"It’s easy to be green and say let’s build wind power but we have to think about _ how are we going to deliver that?" said Thomas O’Neill, chief operating officer at Chicago-based Exelon Transmission Co., a unit of Exelon Corp.
In the near term, companies are opting to harness wind power closer to existing transmission lines, usually near urban areas, to avoid the lengthy and costly process of building new lines. Aside from pockets of strong winds in the midsection of Illinois, however, some of the most powerful wind in the U.S. stretches from the upper Midwest, south, into Texas.
In order to integrate and move that alternative power east through Illinois, the grid would have to be expanded and upgraded, say transmission experts and utility companies.
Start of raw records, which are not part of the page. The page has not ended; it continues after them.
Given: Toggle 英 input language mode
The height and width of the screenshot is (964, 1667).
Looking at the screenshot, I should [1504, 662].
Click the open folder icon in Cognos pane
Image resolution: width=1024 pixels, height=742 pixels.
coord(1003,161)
The estimated cost to move that wind power east could range from $64 billion to $93 billion in 2009 dollars and would require 17,000 to 22,000 miles of transmission lines to be built in the eastern half of the country alone, according to the Eastern Wind Integration and Transmission Study (EWITS) published in January and prepared for the National Renewable Energy Laboratory.
While electricity demand has increased by about 25 percent since 1990, according to the U.S. Department of Energy, transmission line construction has decreased by 30 percent because of the lag time created as developers justify costs and lay out the impact of new transmission to regulators at the local, state, regional and federal levels.
According to the American Wind Energy Association, a typical transmission line takes five years or more to be planned and built, while a renewable power plant can be constructed in less than a year.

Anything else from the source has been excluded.